Für den ausscheidenden Gerätewart Dieter Kersting wurde Sven Böddeker als zweiter Mann neben Björn Böddeker ernannt.
Als zweiter Schriftführer trat Marc Husemann zum 10. Januar zurück. Dennis Gertkämper bleibt alleiniger Schriftführer. Ein Dank an die ausscheidenden Kameraden  und viel Glück an die in ihrem neu bestätigten Amt  wünschte der Löschzugführer. 

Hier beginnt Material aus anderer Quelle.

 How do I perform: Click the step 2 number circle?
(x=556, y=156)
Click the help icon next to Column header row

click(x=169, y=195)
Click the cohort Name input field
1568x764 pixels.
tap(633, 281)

Frank Wulf war im Jahr 2008 der eifrigste Feuerwehrmann und fehlte an nur einem Dienstabend. Josef Lütkemeyer überreichte ihm daher ein kleines Präsent als Anerkennung und Dankeschön.

Auf der Jahreshauptversammlung wurden außerdem Urkunden über die erfolgreiche Teilnahme an Lehrgängen auf Gemeinde- und Kreisebene vergeben.
Elmar Keuter erinnerte in seinem Grußwort an die Einsätze im vergangenen Jahr und machte deutlich, wie wichtig die Zusammenarbeit der drei Löschzüge untereinander ist. Ordnungsamtsleiter Theo Grebe dankte auch im Namen des Bürgermeisters Hans-Jürgen Wessels dem Löschzug für die geleistete Arbeit und Einsatzbereitschaft.
Pastor Frank Schäffer war von der Aktivität des Löschzuges auch neben des normalen Feuerwehrdienstes beeindruckt und wünschte allen Kameraden ein gutes und erfolgreiches kommendes Jahr.
Mit dem Jahr 2009 steht dem Löschzug ein intensives Jahr ins Haus, denn es gilt das Löschzugjubiläum zum 75. Jährigen bestehen, das am 20.09.09 gefeiert werden soll, zu organisieren und zu gestalten. 
Getreu dem Leitspruch „Gott zur Ehr, dem nächsten zur Wehr“  wurde die Versammlung beendet.